Swedish-born American military officer (b. 1844 - d. 1918)

Eric Bergland (April 21, 1844 – November 3, 1918) was a Swedish-born American military officer. The son of religious refugees that brought him from Sweden to the United States, he fought in the American Civil War as a volunteer officer, graduated from West Point at the top of his class, served his adopted country with distinction as an officer of the regular army, a professor of his alma mater, and a Western explorer, and married a cousin of the wife of president Rutherford B. Hayes.

--*--

**EXERCISE OBJECTIVE:** Continue the biography of Eric Bergland from where it stops.

--*--

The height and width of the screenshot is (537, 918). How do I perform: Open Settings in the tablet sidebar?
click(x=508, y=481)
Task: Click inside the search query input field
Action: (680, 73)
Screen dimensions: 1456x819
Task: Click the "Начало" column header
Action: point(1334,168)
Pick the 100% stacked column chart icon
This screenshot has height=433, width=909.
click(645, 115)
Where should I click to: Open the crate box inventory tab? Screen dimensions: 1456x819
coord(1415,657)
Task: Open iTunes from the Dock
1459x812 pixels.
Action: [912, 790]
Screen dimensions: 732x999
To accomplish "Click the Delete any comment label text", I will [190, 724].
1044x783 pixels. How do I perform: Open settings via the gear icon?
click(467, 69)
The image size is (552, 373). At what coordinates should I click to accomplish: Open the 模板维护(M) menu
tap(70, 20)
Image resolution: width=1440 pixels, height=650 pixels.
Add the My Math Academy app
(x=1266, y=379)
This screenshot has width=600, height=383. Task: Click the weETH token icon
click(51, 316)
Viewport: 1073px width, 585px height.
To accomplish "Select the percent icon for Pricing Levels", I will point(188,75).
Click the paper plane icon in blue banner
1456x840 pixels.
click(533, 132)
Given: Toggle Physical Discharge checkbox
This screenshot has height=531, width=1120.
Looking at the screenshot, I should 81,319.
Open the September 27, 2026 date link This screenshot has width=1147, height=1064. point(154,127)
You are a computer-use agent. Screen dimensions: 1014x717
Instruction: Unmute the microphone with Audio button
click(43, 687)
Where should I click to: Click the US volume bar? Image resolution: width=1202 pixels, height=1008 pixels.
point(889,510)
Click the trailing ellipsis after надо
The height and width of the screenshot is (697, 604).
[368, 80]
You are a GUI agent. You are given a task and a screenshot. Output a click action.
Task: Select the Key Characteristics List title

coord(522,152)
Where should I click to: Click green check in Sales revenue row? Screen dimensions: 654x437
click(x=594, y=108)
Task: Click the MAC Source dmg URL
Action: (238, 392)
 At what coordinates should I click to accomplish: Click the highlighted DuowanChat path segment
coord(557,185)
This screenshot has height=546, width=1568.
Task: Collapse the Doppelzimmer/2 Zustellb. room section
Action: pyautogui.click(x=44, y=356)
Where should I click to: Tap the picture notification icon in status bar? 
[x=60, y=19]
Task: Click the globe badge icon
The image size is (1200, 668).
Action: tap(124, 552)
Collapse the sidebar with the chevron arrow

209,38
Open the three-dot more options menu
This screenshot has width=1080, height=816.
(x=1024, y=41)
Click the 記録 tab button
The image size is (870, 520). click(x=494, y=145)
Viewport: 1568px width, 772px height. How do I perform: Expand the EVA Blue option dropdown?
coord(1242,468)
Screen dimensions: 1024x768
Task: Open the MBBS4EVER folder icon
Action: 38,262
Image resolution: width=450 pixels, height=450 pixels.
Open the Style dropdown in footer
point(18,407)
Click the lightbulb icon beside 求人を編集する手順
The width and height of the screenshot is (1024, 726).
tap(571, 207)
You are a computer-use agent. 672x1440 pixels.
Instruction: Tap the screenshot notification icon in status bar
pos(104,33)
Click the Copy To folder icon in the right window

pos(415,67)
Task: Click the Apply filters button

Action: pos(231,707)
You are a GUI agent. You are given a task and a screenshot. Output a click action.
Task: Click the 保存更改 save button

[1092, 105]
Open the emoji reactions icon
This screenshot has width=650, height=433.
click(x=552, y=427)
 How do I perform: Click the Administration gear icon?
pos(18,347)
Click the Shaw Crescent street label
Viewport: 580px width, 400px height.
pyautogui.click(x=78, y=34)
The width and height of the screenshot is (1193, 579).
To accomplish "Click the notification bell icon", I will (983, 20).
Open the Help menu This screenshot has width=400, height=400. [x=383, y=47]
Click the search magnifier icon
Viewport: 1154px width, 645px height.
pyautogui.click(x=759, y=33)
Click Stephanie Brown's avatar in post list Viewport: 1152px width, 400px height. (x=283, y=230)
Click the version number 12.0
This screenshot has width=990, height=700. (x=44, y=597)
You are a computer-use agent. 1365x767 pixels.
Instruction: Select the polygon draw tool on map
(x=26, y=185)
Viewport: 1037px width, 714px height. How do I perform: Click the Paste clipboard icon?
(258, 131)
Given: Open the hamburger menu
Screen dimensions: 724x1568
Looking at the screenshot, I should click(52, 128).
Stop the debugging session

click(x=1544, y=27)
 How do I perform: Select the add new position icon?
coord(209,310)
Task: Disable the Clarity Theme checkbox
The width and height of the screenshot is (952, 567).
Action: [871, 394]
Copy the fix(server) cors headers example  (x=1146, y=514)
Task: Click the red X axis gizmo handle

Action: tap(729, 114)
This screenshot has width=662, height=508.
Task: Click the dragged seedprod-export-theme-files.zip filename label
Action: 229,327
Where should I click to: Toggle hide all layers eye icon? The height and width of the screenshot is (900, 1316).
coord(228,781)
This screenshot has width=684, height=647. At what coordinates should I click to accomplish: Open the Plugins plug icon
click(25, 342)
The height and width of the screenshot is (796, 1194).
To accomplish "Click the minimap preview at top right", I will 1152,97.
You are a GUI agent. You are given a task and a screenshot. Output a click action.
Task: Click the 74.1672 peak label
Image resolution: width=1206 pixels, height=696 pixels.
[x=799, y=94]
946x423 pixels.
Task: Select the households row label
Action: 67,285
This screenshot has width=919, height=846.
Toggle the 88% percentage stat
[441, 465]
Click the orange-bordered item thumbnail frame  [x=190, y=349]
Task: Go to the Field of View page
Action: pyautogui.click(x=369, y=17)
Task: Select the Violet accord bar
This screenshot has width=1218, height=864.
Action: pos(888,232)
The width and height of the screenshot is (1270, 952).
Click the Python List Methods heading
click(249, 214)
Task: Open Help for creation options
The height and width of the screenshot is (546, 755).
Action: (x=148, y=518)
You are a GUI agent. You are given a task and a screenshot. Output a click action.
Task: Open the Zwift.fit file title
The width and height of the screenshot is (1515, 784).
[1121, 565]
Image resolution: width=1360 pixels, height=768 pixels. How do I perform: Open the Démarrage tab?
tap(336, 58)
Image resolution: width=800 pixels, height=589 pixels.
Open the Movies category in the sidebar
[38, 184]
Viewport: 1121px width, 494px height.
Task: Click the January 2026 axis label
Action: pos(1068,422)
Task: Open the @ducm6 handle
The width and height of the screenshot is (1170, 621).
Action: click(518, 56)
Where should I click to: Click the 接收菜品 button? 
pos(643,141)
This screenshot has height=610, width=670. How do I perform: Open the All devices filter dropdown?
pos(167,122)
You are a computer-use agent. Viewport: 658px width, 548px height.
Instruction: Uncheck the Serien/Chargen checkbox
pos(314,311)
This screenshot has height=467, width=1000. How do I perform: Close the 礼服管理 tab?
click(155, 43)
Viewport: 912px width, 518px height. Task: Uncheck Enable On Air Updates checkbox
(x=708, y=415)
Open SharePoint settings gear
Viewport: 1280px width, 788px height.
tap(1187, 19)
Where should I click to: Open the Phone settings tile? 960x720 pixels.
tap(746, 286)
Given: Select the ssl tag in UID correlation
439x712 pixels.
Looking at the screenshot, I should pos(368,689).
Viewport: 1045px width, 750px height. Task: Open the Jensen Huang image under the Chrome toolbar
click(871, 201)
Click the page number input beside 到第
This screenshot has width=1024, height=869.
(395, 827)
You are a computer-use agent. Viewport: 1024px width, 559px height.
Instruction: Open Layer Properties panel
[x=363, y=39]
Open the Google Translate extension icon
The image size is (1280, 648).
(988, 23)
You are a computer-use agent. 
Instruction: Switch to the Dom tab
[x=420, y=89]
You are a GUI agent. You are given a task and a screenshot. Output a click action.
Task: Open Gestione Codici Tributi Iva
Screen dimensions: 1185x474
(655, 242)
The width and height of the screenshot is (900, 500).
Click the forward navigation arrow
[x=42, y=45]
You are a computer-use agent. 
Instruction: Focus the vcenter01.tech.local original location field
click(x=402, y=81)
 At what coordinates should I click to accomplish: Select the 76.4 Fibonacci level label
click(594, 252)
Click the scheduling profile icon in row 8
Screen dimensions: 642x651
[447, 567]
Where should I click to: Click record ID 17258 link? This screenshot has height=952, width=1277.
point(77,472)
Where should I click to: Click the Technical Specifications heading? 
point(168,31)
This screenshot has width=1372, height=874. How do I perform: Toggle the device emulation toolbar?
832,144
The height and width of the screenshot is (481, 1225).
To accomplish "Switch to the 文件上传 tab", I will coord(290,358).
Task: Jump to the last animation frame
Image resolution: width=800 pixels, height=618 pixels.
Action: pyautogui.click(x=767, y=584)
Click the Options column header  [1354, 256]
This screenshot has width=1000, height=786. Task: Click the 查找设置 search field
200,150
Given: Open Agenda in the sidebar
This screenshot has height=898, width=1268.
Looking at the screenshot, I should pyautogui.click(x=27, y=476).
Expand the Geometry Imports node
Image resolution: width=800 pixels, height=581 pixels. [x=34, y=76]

--*--

**ANSWER FOR THE TASK:**
==Early life==
Bergland was the son of Anders Olsson Berglund, a farmer who became a follower of the charismatic revivalist Eric Jansson, whose teachings brought him and his followers into a fierce conflict with the Lutheran Established Church of Sweden. The government persecuted Jansson and his followers, and they decided in 1847 to emigrate to the United States, in search of religious freedom. Anders Berglund and his family, including the three-year-old Erik, followed their fellow believers to Illinois, where they participated in the creation of the Bishop Hill Colony. After the murder of Eric Jansson, his father broke with his old faith, becoming a preacher in the local Methodist Church. At the age of 12 Bergland became an apprentice in the printing office of the Swedish-language paper Svenska Republikanaren in Galva. When the paper was moved to Chicago, the Bishop Hill Colony, who owned the printing press, made him manager of the office that remained in Galva.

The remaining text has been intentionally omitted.